Joint VBCI-Atlas Show

On the “static display” where it was parked behind the large Airbus chalet, the A400M Atlas and a French Army VBCI infantry combat vehicle showed that they were made to work in unison. To be more precise, the Atlas opened its rear ramp on Monday to show France’s President that it could easily accommodate the new French Army troop transport backbone, while it proved that it could just as easily and quickly deliver the armoured eight-wheeler to visiting French Defence Minister Jean-Yves Le Drian on Tuesday morning.


The Nexter VBCI comfortably rolls out of the A400M Atlas hold under the watchful eye of the French Defence Minister (partly visible on the far right) at the “Salon” on Tuesday 16 June. (©Eric H. Biass)

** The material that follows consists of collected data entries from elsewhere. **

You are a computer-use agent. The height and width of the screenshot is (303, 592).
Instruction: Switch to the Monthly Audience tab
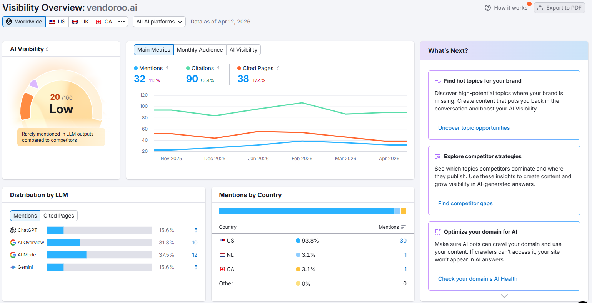point(200,49)
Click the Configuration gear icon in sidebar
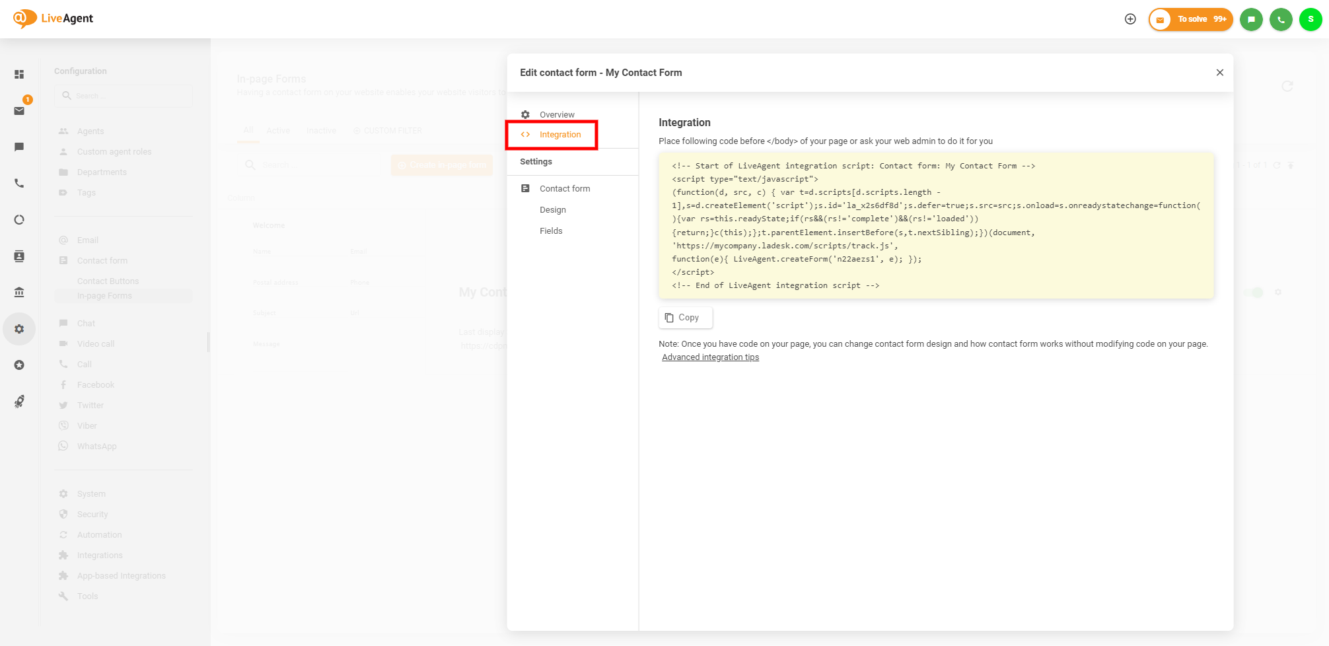 pyautogui.click(x=19, y=329)
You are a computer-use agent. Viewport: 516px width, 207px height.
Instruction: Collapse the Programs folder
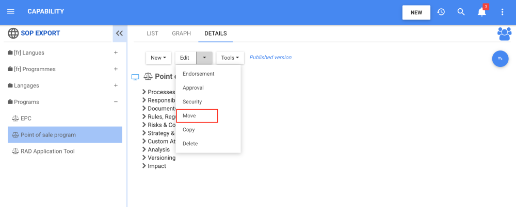(x=116, y=102)
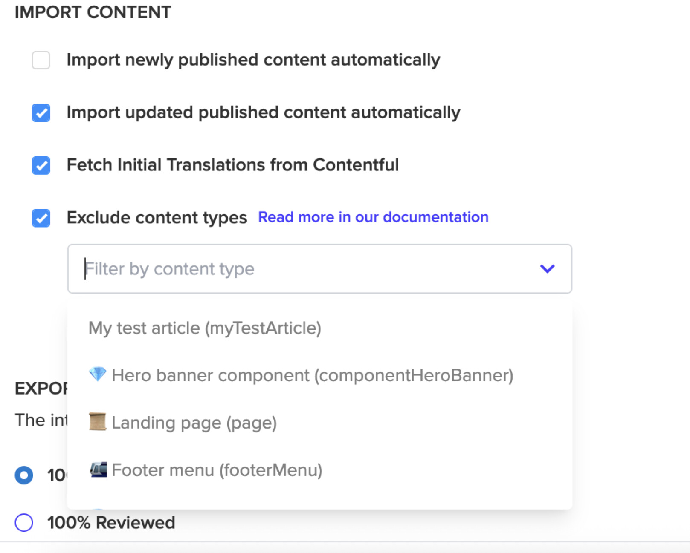This screenshot has height=553, width=690.
Task: Focus the Filter by content type field
Action: (299, 268)
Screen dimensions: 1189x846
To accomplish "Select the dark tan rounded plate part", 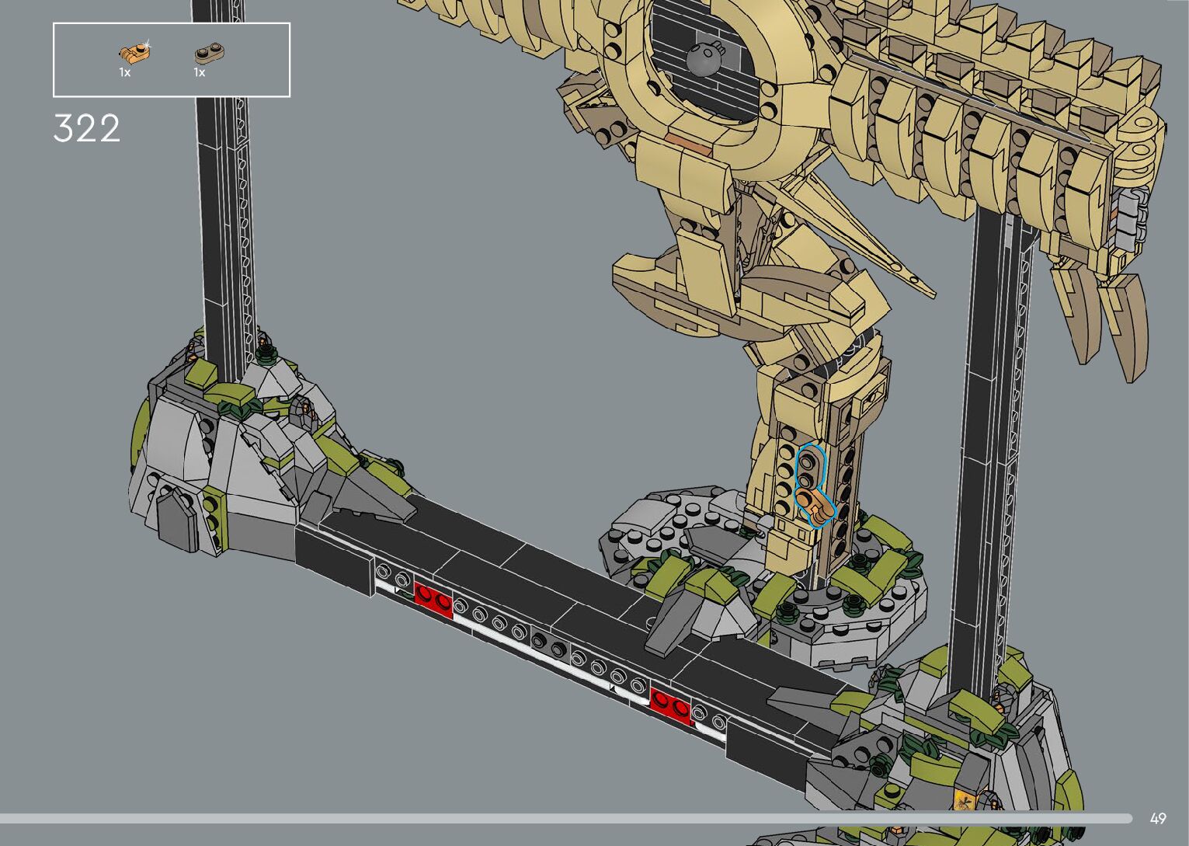I will [209, 53].
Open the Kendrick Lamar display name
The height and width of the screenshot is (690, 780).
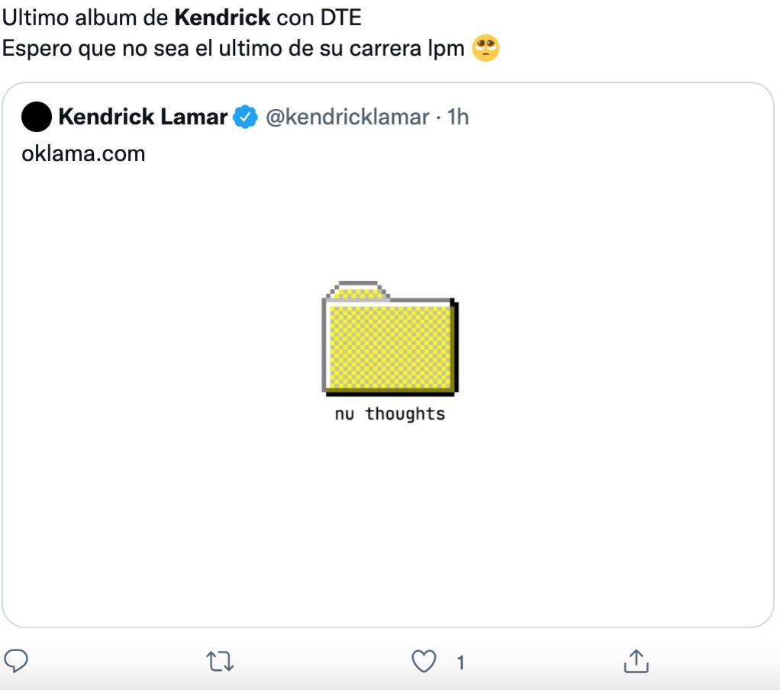[143, 118]
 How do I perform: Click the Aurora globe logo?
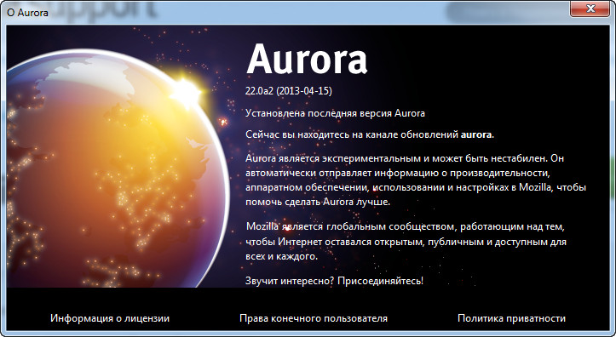tap(118, 169)
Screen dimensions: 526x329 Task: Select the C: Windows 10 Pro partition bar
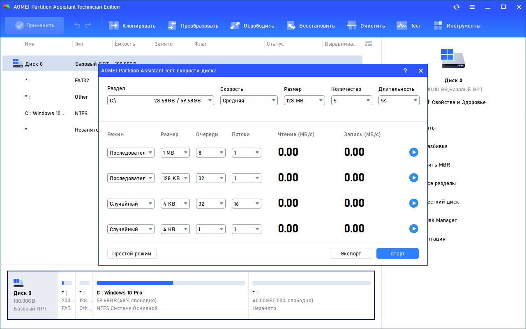[x=171, y=295]

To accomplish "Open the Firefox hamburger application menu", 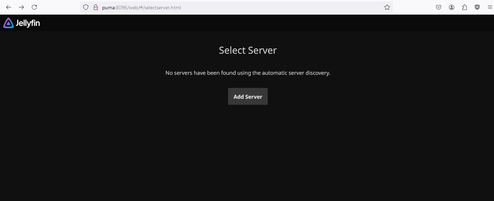I will click(490, 7).

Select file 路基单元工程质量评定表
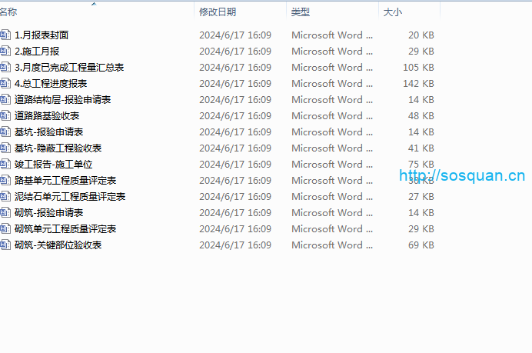(x=65, y=180)
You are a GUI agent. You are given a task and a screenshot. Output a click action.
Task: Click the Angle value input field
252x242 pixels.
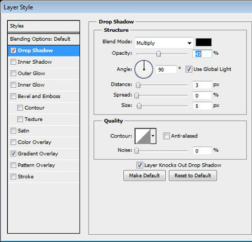click(166, 69)
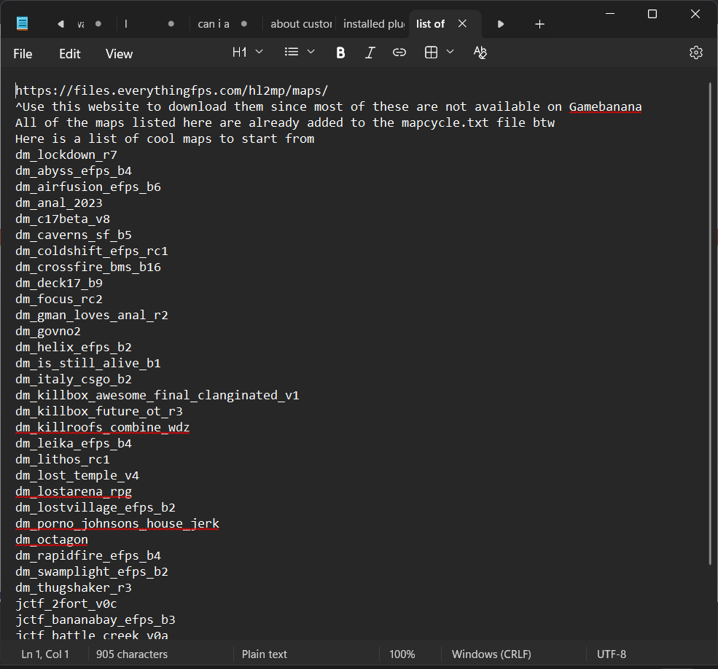Click the 100% zoom level indicator
The height and width of the screenshot is (669, 718).
[x=402, y=654]
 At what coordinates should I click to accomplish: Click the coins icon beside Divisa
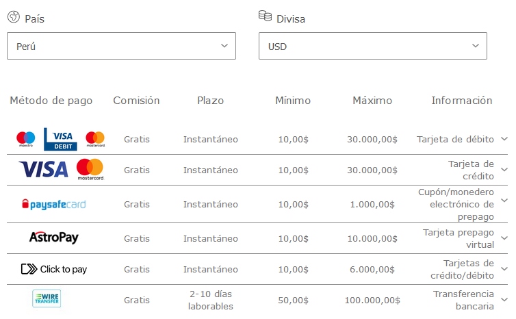pyautogui.click(x=265, y=16)
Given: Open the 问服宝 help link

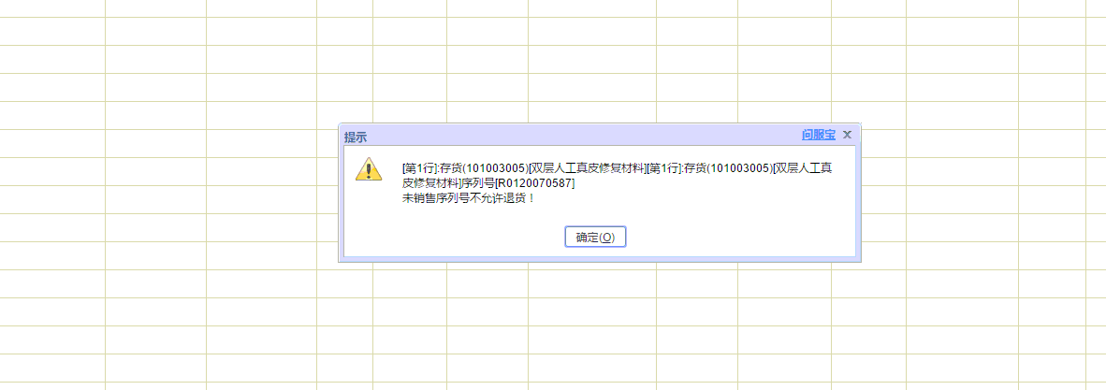Looking at the screenshot, I should (818, 135).
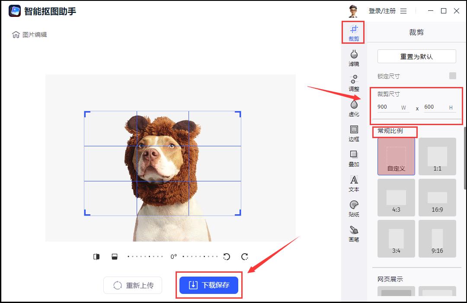Click the 重置为默认 reset button
Screen dimensions: 467x303
(416, 56)
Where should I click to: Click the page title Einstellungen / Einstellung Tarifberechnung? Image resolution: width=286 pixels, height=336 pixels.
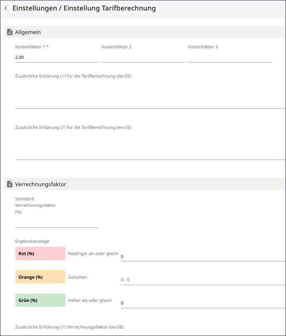click(84, 8)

Tipping the scales at 32 tonnes in its heaviest version, this VBCI (a joint Nexter-Renault venture) is also the heaviest French Army vehicle that can be carried by the Atlas. Shy of three metres in width at 2.98, the VBCI is far from shaving the Atlas’ hold walls which are four metres apart. German Army drivers, on the other hand, will probably need to take more time to drive their 3.7-metre wide Puma to clear the walls or remove some of the up-armouring plates, although weight-wise the vehicle comfortably complies with the Atlas’ maximum 37-tonne capacity. At this weight, the Atlas delivers at ranges of more than 4,500 kilometres. As way of illustration, Bamako is exactly at 4,000 kilometres from Orléans (home to France’s A400Ms) as the crow flies, only that this crow flies at a swift Mach .72. VBCIs were first driven into trouble’s way in Afghanistan in 2010. 2013 saw their deployment in Mali, and in spite of having repeatedly been targets to RPGs and roadside bombs on both theatres of operations, none failed to return home.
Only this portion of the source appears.